Given a rectangle $ABCD,$ how do I calculate points $A, B, C, \; \text{and}\; D\;$ if I place the rectangle tangent to a sphere, centered at a given Latitude and Longitude, and given a "Rotation" which would be degrees clockwise from "North" on the sphere?
You can assume that the sphere is a Unit Sphere centered at the Origin.
I'm trying include this in a software application, so I would appreciate solutions suitable for programming, i.e. algebra or trigonometry rather than calculus.
Thank you!
If you are aware of matrices, you can construct your rotation matrix from simple rotation matrices. Let's have rectangle parallel to plane $yz$ (with $z$ being the axis of spherical coordinates), sides parallel to $y$ and $z$ and center on the sphere (you can derive the coordinates of the vertices yourself).
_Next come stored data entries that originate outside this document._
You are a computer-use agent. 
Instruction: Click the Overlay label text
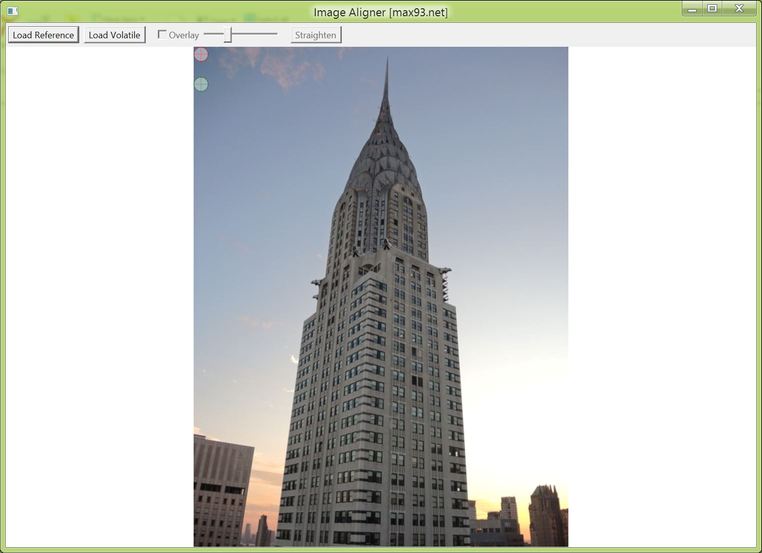point(183,35)
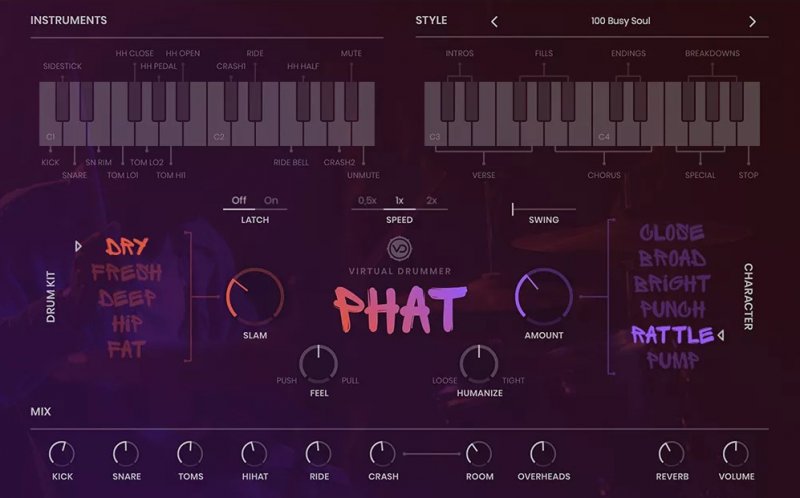The image size is (800, 498).
Task: Click the Humanize knob
Action: click(x=478, y=364)
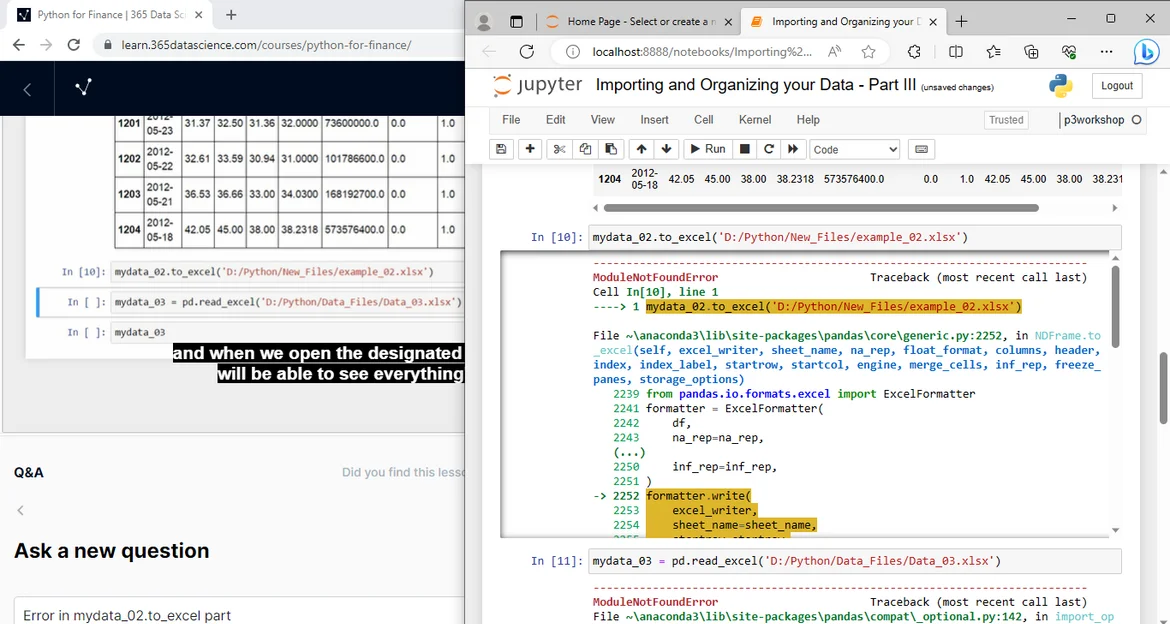Paste cells below using the clipboard icon

(610, 149)
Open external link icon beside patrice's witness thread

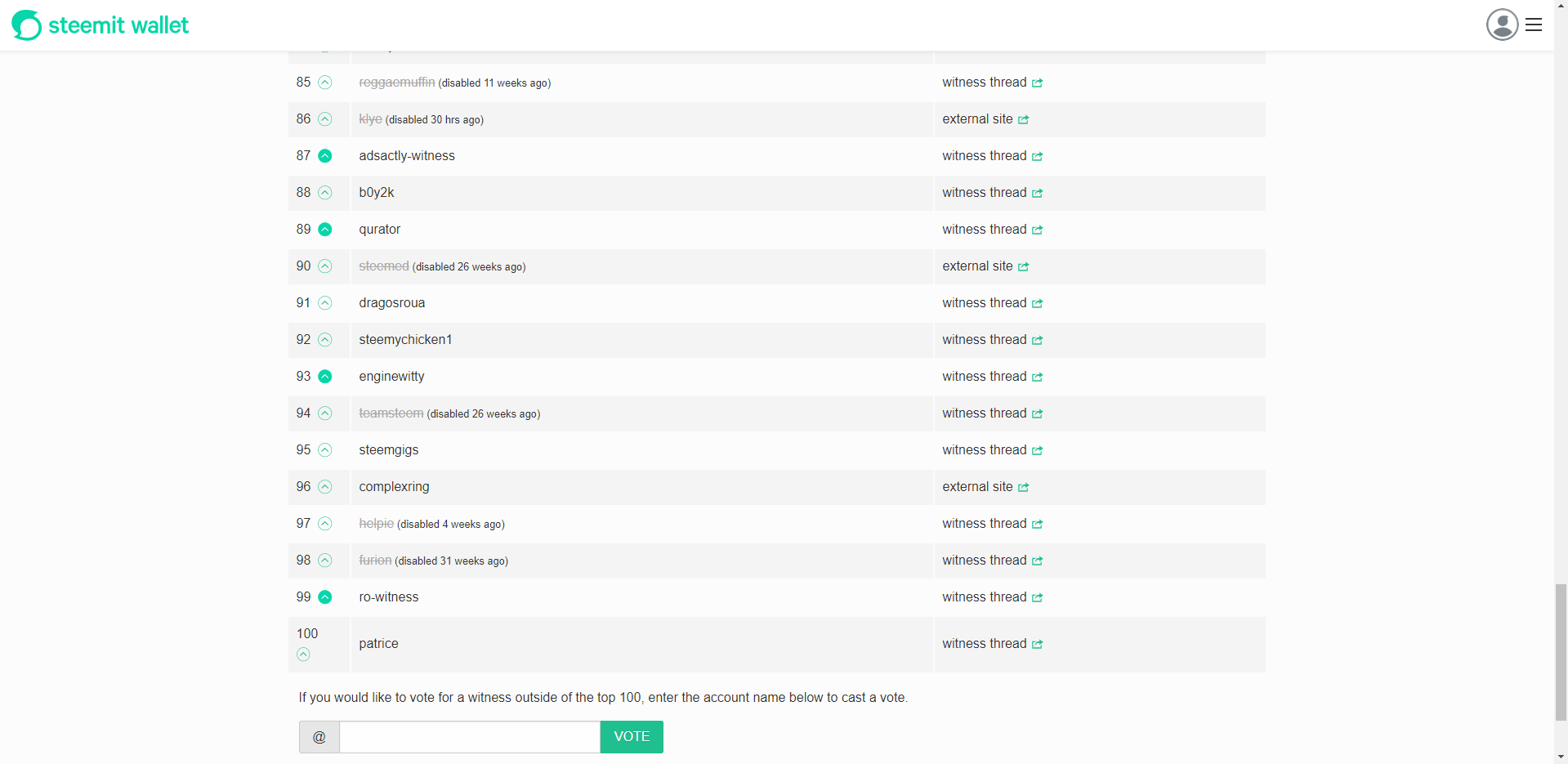[x=1037, y=645]
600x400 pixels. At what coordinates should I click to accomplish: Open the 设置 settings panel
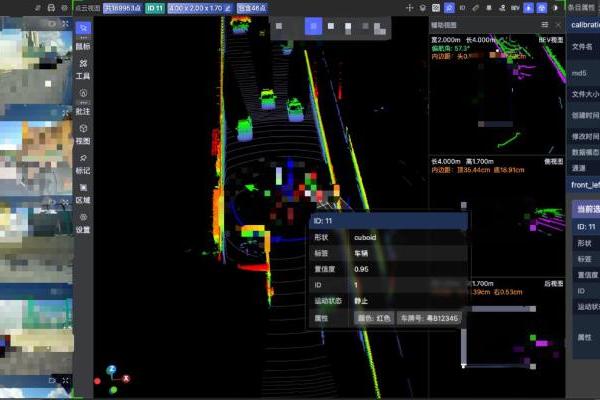pos(83,222)
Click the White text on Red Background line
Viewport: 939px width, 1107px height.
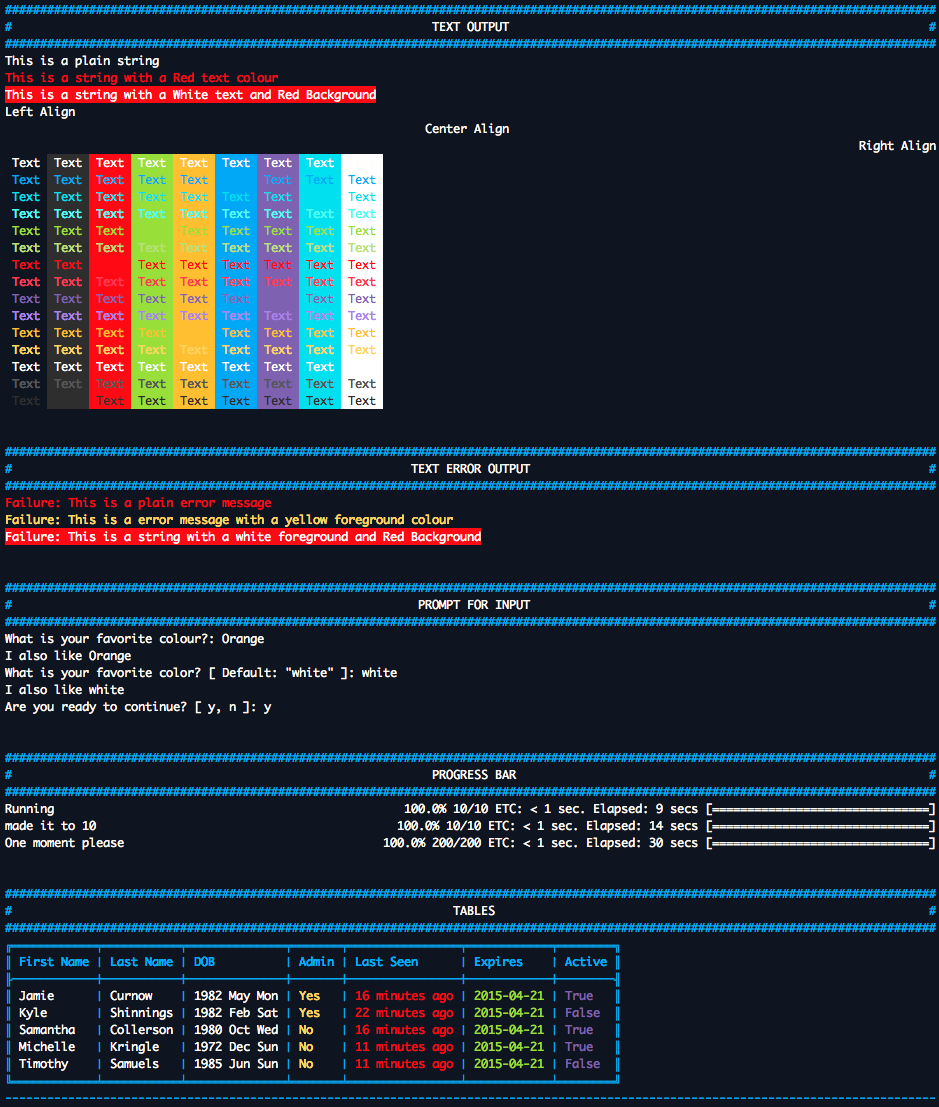point(190,95)
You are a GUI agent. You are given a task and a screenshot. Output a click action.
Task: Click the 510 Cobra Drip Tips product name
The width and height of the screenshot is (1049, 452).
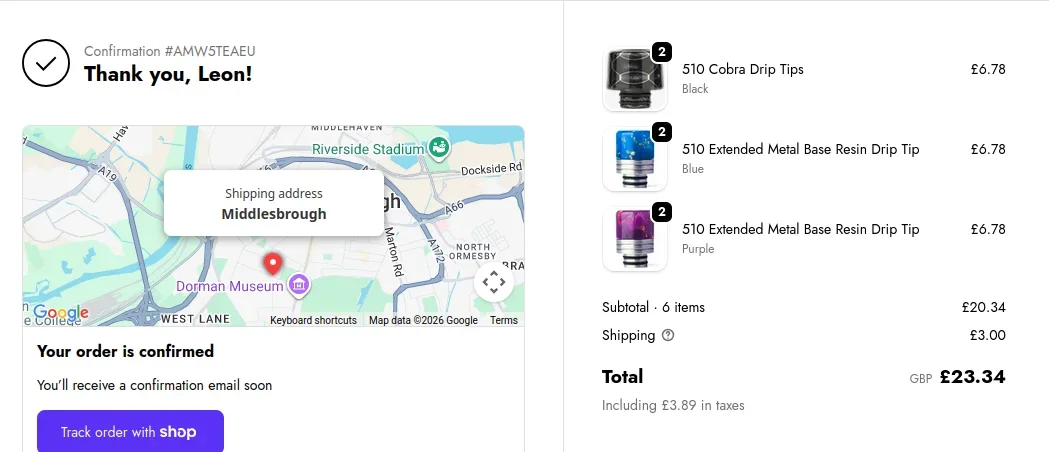click(x=743, y=70)
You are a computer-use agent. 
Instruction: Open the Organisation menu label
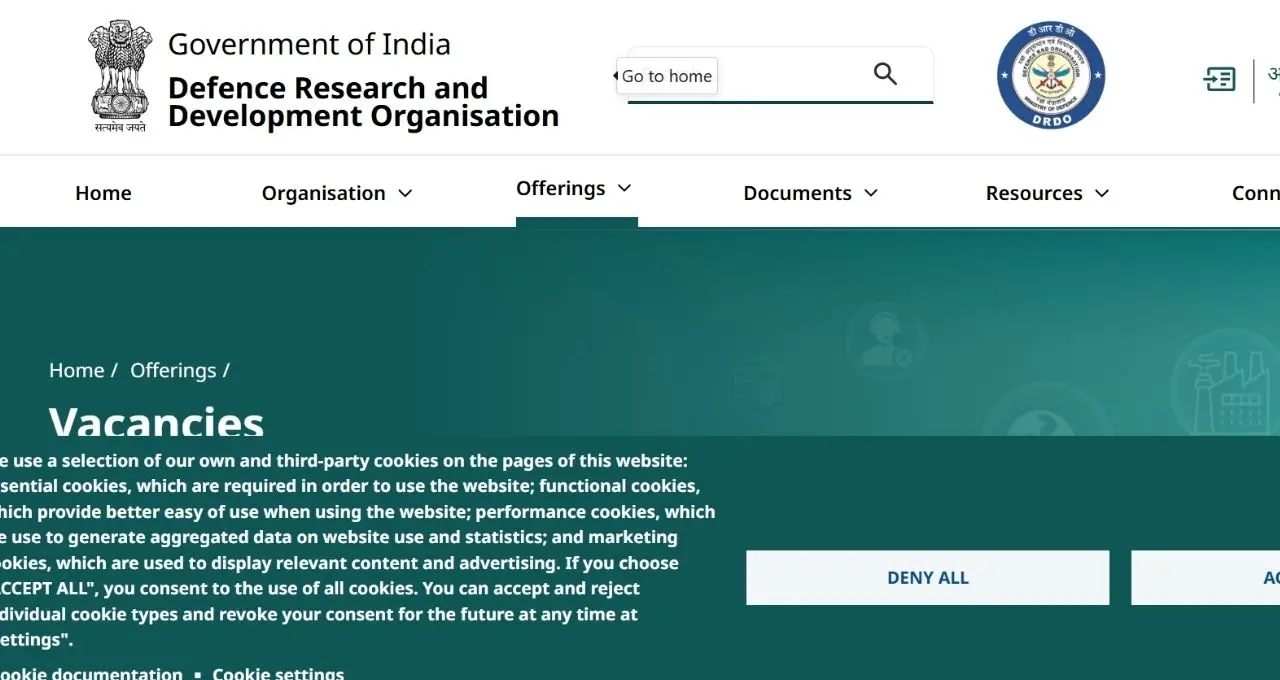(x=323, y=193)
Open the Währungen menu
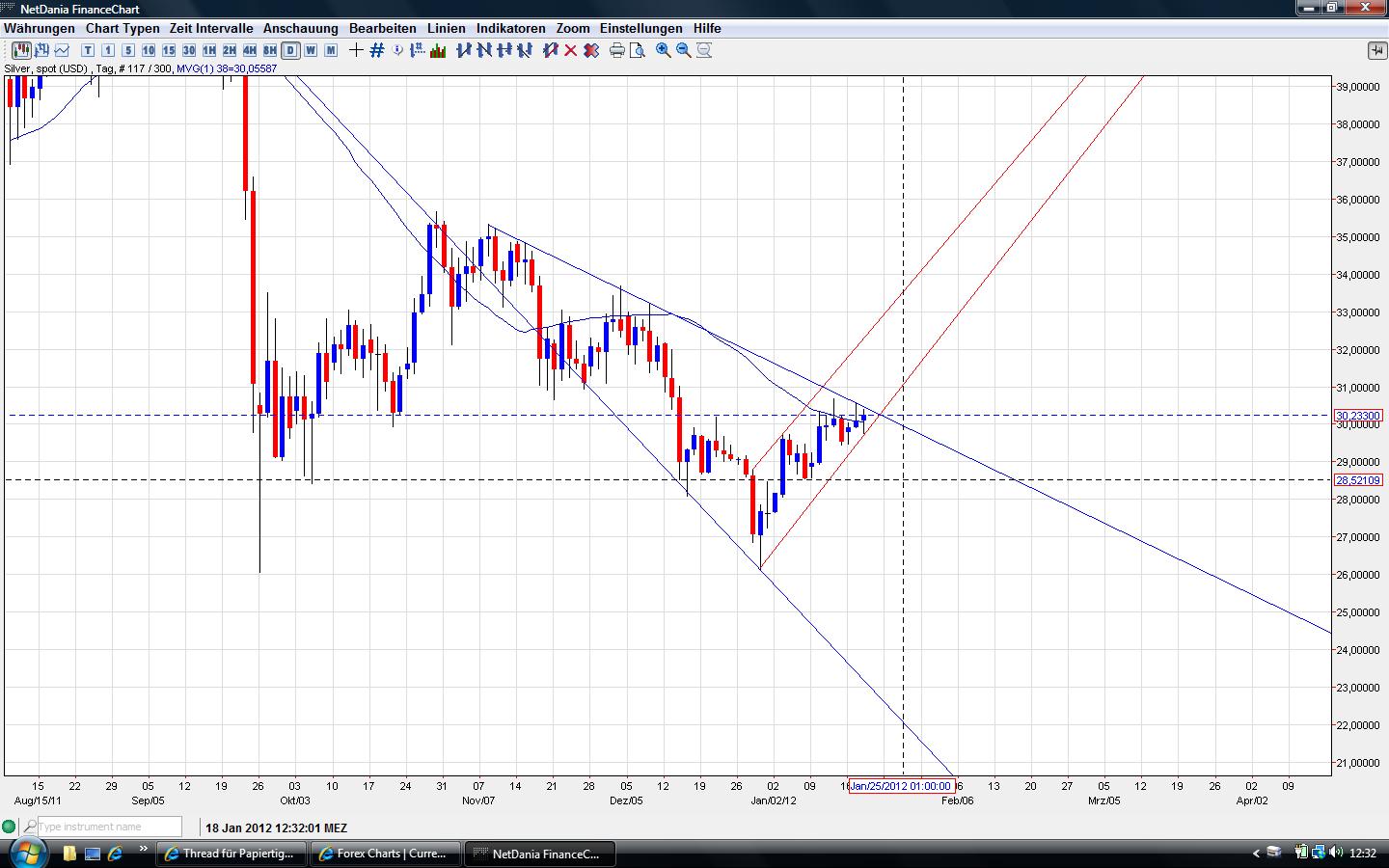This screenshot has width=1389, height=868. (x=39, y=28)
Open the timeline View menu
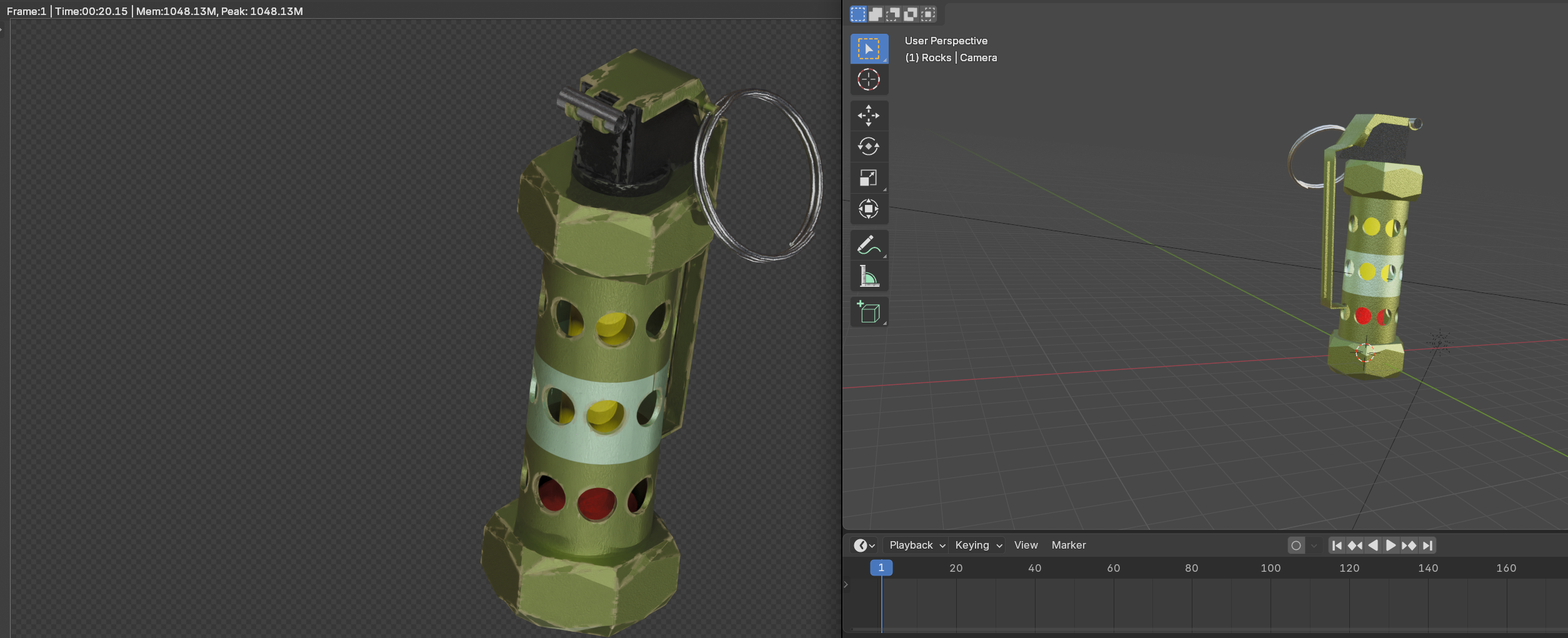1568x638 pixels. (1026, 546)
We first rotate rectangle around its central point (axis $x$) by angle $\varphi$: $$ \Phi=\begin{pmatrix} 0 & 0 & 0 \\ 0 & \cos\varphi& -\sin\varphi\\ 0 & \sin\varphi& \phantom{-}\cos\varphi \end{pmatrix}. $$ Then we rotate the rectangle by given latitude angle (around axis $y$): $$ \Theta=\begin{pmatrix} \phantom{-}\cos\theta& 0& \sin\theta\\ 0 & 0 & 0 \\ -\sin\theta& 0& \cos\varphi \end{pmatrix}. $$ Finally, we will rotate around axis $z$ by longitude angle $\lambda$: $$ \Lambda=\begin{pmatrix} \cos\lambda& -\sin\lambda&0\\ \sin\lambda& \phantom{-}\cos\lambda & 0\\ 0 & 0 & 0 \\ \end{pmatrix}. $$
The total rotation is the product of the matrices. Since we apply matrices to vector from left to right, the order is like this: $$ R = \Lambda \Theta \Phi $$
From programming point of view, you can either derive the final equation for the corners on paper and then write it in code. Or preferably, add multiplication by matrix as a function your code and apply matrix multiplication on demand. The latter case will give you more flexibility and is probably less prone to bugs.